La terna a fiscal y la trampa de las dos terceras partes para elegir

22 de noviembre del 2010

El Consejo de Estado, en su reglamento interno, no contempla una mayoría especial para elegir dignatarios; tampoco la contemplan el Consejo Superior de la Judicatura o la Corte Constitucional. En el caso de esta última, su reglamento incorpora un precepto llamativo: que cuando algún magistrado proponga decidir un asunto especial por “consenso”, la Sala Plena debe comprometerse a buscarlo; pero “si no se obtuviere” tal consenso “se aplicará la regla general sobre mayorías”.

Todas las corporaciones judiciales manejan una regla general o normal para sus procedimientos de elección. Esa regla está en el art. 54 de la Ley 270, y consiste en que “todas las decisiones” se toman por la mayoría de los miembros de la corporación. Pero no ocurre lo mismo en la Corte Suprema de Justicia y nadie entiende por qué.

El sentido común indica que quien está llamado a tomar una decisión no puede definir al mismo tiempo las condiciones de validez de esa decisión: es como esos partidos de fútbol que jugábamos en los pueblos, sin árbitro, y entonces cada falta se decidía por los propios jugadores.  Eso no puede ser así. En derecho, debe existir una autoridad normativa superior que fije las condiciones de una elección.

No faltan rumores acerca de quién fue la lumbrera que animó en la Suprema la idea de que la elección de sus propios magistrados o la de otros dignatarios -como en el caso de fiscal general- debía hacerse con el voto de dos terceras partes de sus integrantes. Semejante idea se plasmó en el artículo 5 de su reglamento interno (dictado en 1998), a sabiendas de que la Ley Estatutaria de Administración de Justicia (dictada el 1996) ya había fijado expresamente la regla aplicable de la mayoría general, y no las tales “dos terceras partes”, que más parecen una resolución contraria a derecho, dictada adrede. La regla de dos terceras partes es inaceptable.
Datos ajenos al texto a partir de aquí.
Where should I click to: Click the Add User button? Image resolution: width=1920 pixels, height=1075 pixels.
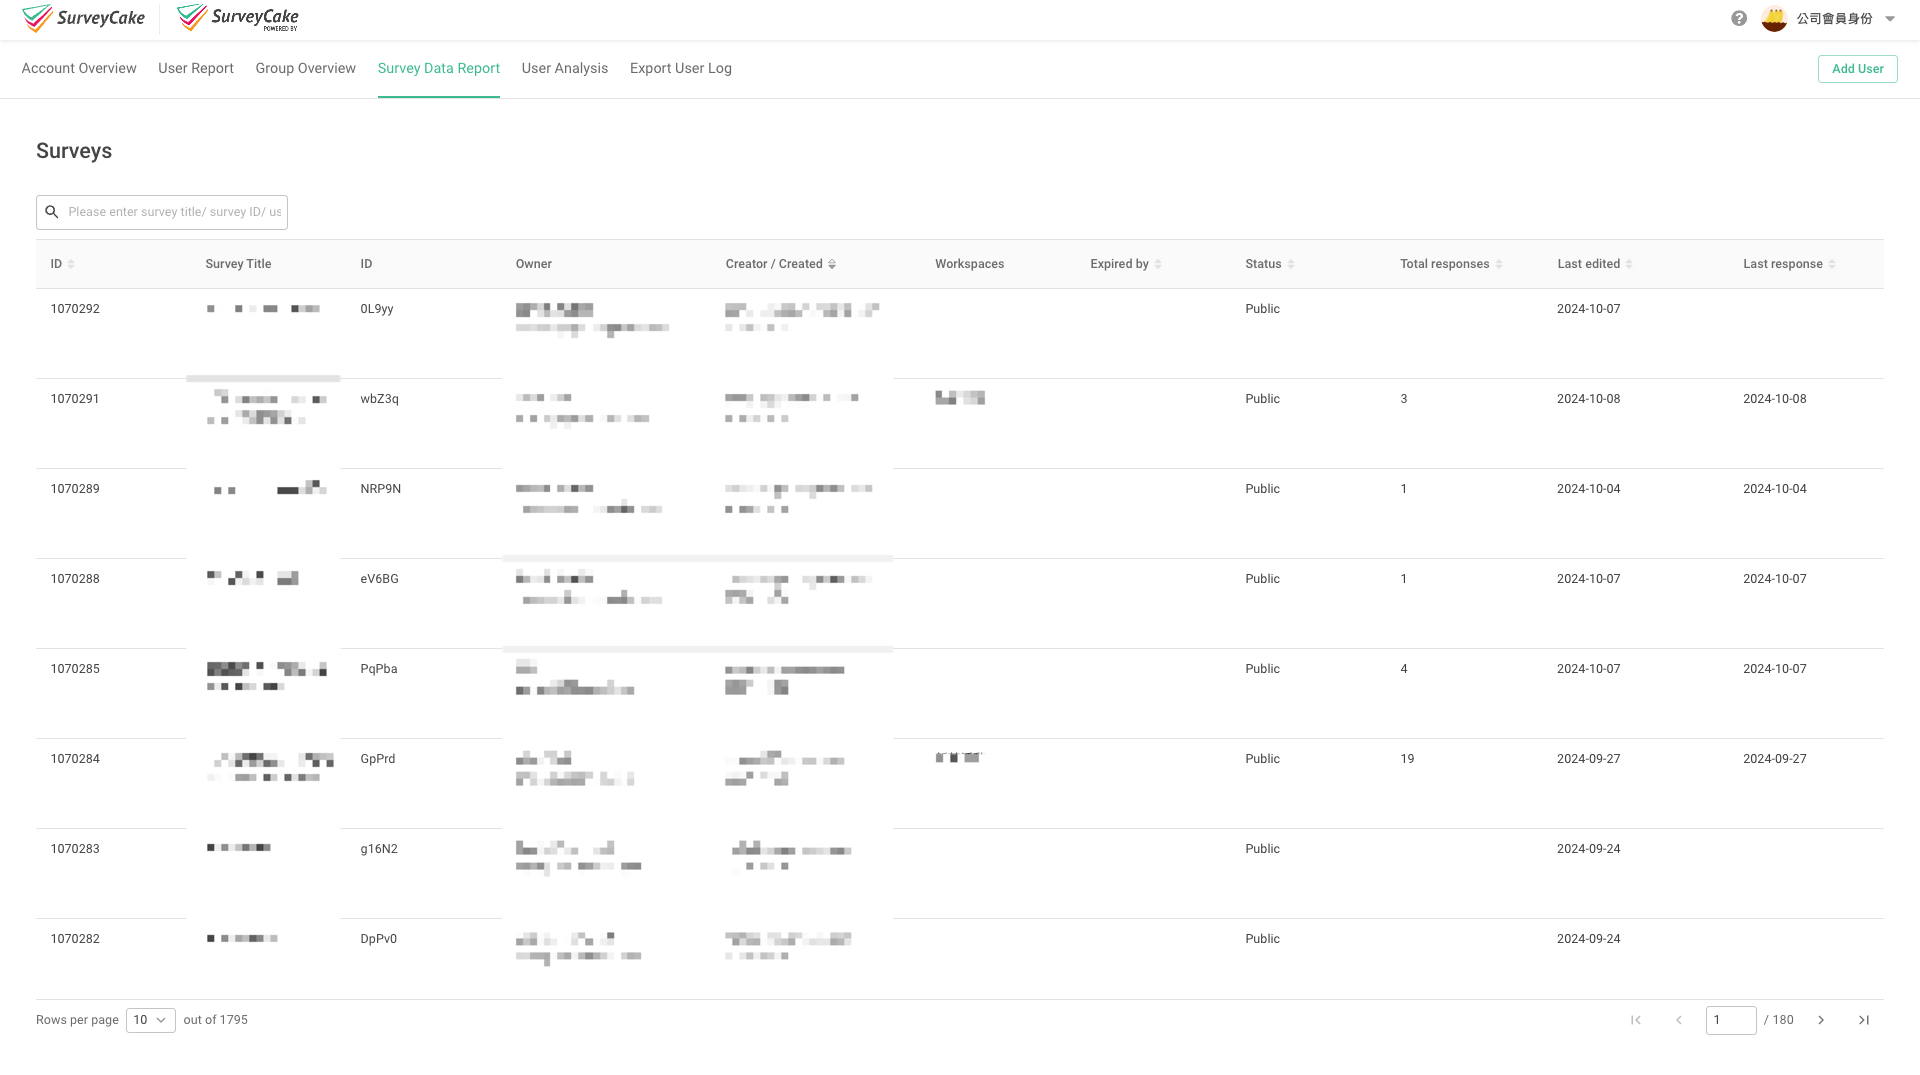tap(1857, 69)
La Constitución, al regular el procedimiento de elección de Fiscal General, no impuso mayorías especiales. Un mero reglamento carece de poder para completar la Norma Superior, ni tiene el alcance de derogar normas de jerarquía estatutaria que fijaron la regla de elección con mayoría general. Tampoco podía un precepto de tan precario y limitado efecto normativo cambiar jurisprudencia dominante: en la Sentencia C-037 de 2006 se tumbó la regla de las “dos terceras partes” que se imponía al pleno del Consejo de Estado para resolver sobre la pérdida de investidura de los congresistas, y que aparecía en el proyecto de ley estatutaria de administración de justicia.

Fue precisamente en esa sentencia en la que se dijo:  “el Estatuto Superior consagra, como principio general que debe inspirar la labor reguladora del legislador, el que las decisiones de las corporaciones públicas sean adoptadas por mayoría simple, salvo que se trate de casos especiales como los que consagra en forma taxativa la Constitución”.
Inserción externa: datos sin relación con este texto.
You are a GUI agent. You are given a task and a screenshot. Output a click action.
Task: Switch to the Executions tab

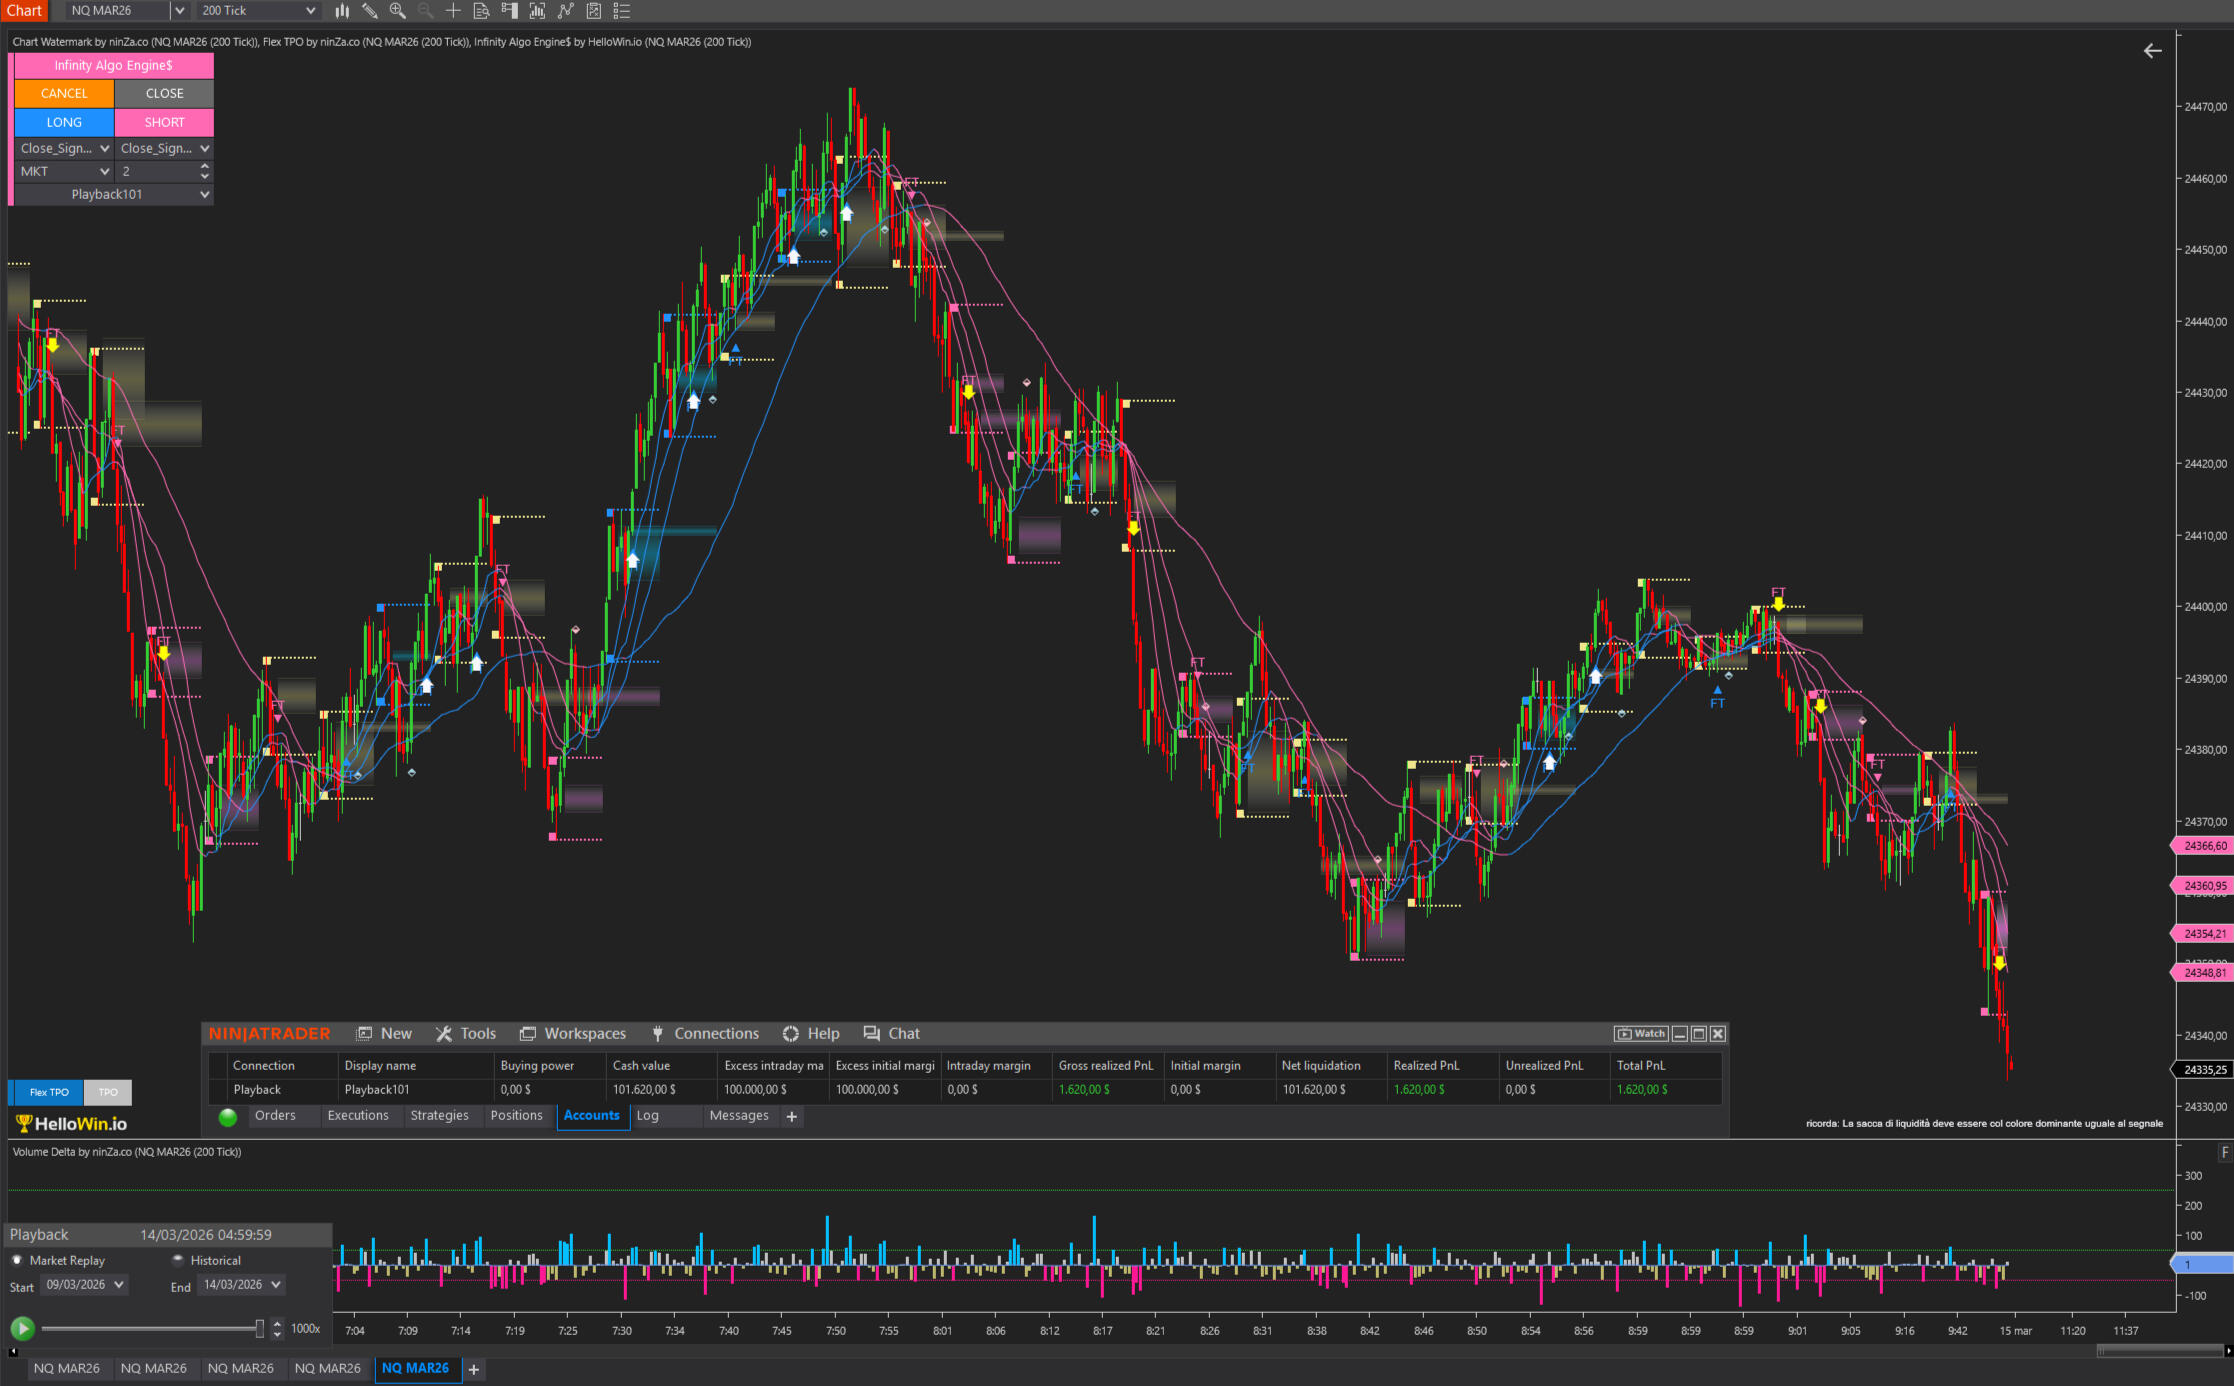coord(357,1115)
Esta idea no es nueva, y de hecho se ha repetido en varias providencias (C-008/1995, C-011 y C-374 de 1997 y C-322/2006); incluso existen salvamentos de voto de reconocidos hombres del derecho y la política como el entonces magistrado Carlos Gaviria, quien sostuvo dale que dale que la regla democrática acogida por la Carta Fundamental es el principio de la mayorías simples, y que “cuando la Constitución no establece una excepción al principio de mayoría simple, la ley no puede hacerlo de manera injustificada” (Sentencias C-011 y C-180 de 1994). Menos aun un simple reglamento, añadimos.
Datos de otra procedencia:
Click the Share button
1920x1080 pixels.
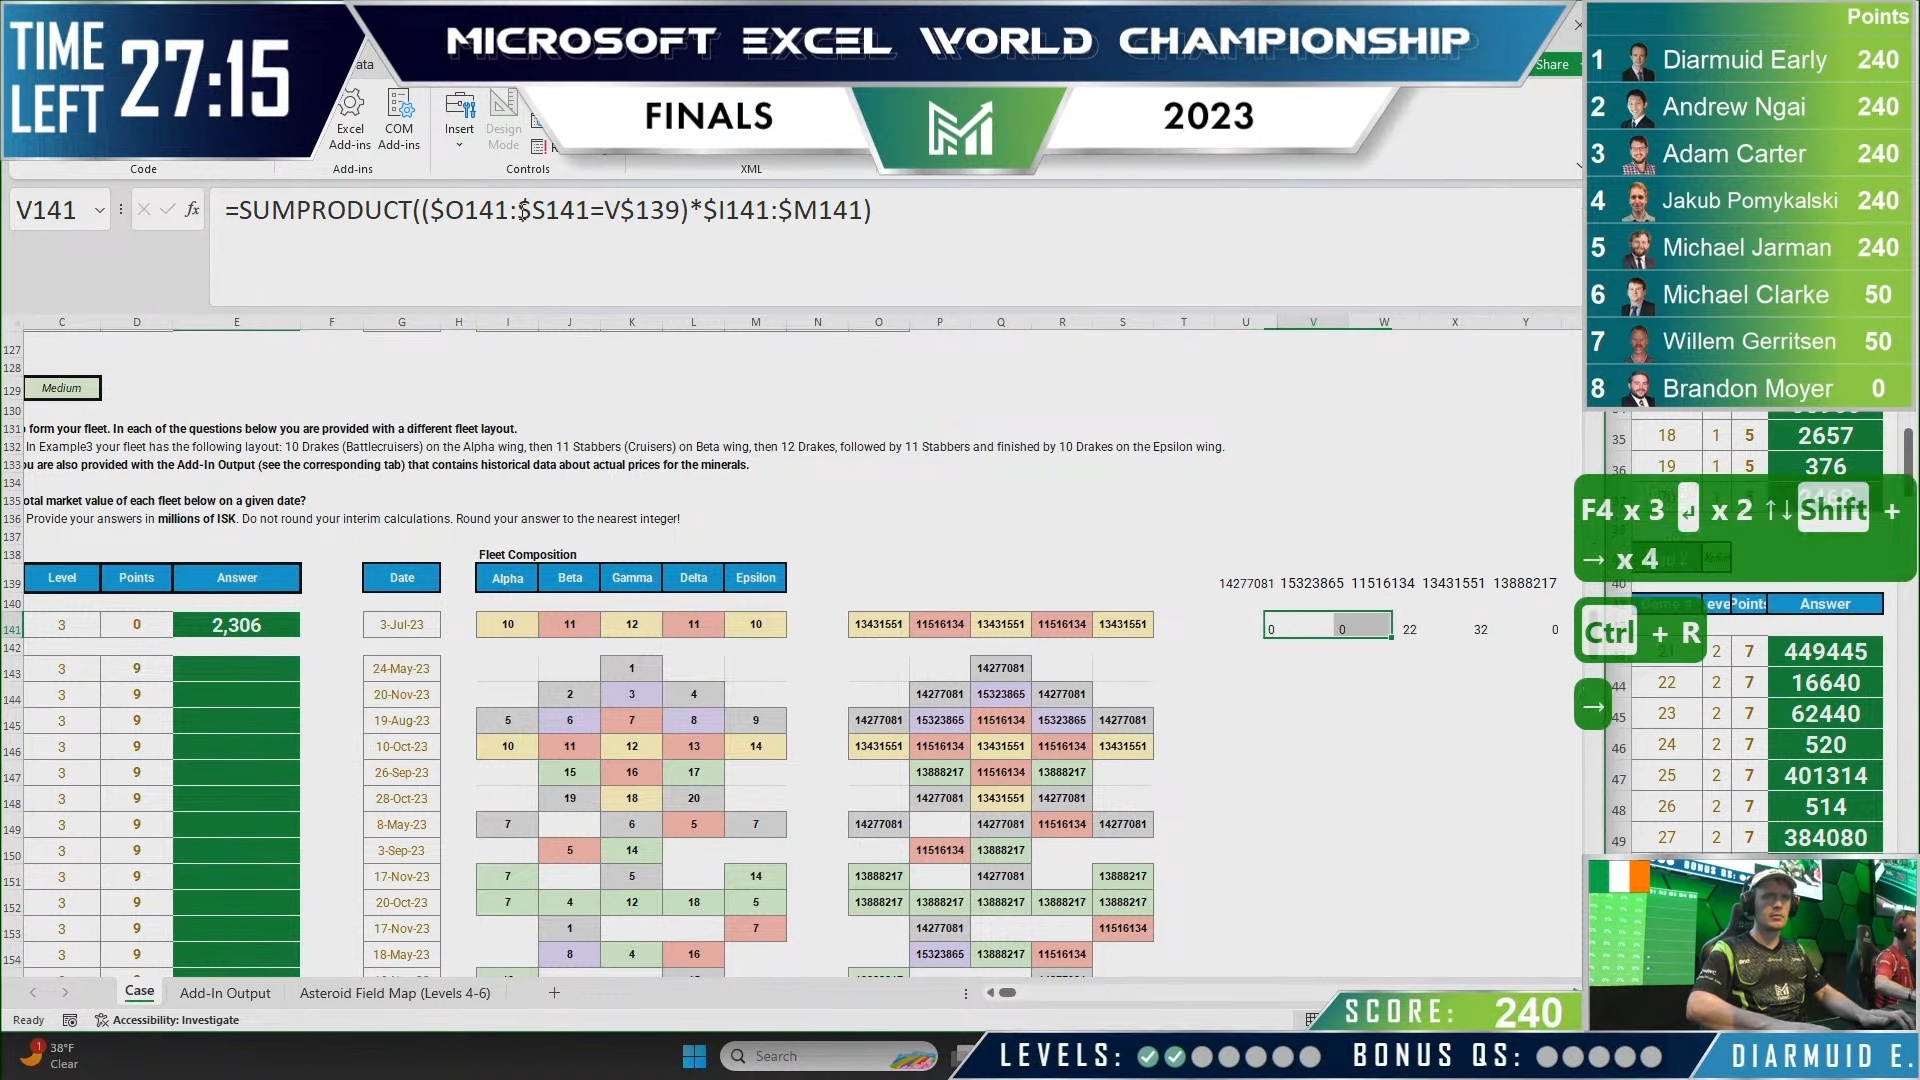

El artículo 5 del reglamento de la Corte Suprema debe ser inaplicado por inconstitucional. Los magistrados pueden reunirse y elegir de la terna, desobedeciendo ese artificio de las dos terceras. Una mayoría absoluta (o incluso una simple, como creo que debe ser) podría en estos momentos elegir Fiscal General de la Nación en el seno de esa Corte, sin riesgo alguno de que tal elección fuera declarada nula, por cuanto la norma que aparentemente lo impide, viola groseramente el bloque de constitucionalidad y, como se sabe, toda incompatibilidad entre una norma inferior –un sórdido reglamento interno- y una de la Constitución (o del bloque constitucional) debe ser resuelta a favor de la norma constitucional en el caso concreto, por mandato del artículo 4 de la Carta.

Dijo una editorial del periódico El Tiempo hace unos días que “prolongar la muy dañina interinidad” en la Fiscalía “abriría las puertas a la búsqueda de fórmulas aún más audaces para designar Fiscal General en propiedad”. ¿No será mejor dejar de aplicar esa norma del reglamento interno y elegir de una vez por todas, en vez de arriesgarse a un decreto de conmoción interior, como empieza a rumorarse?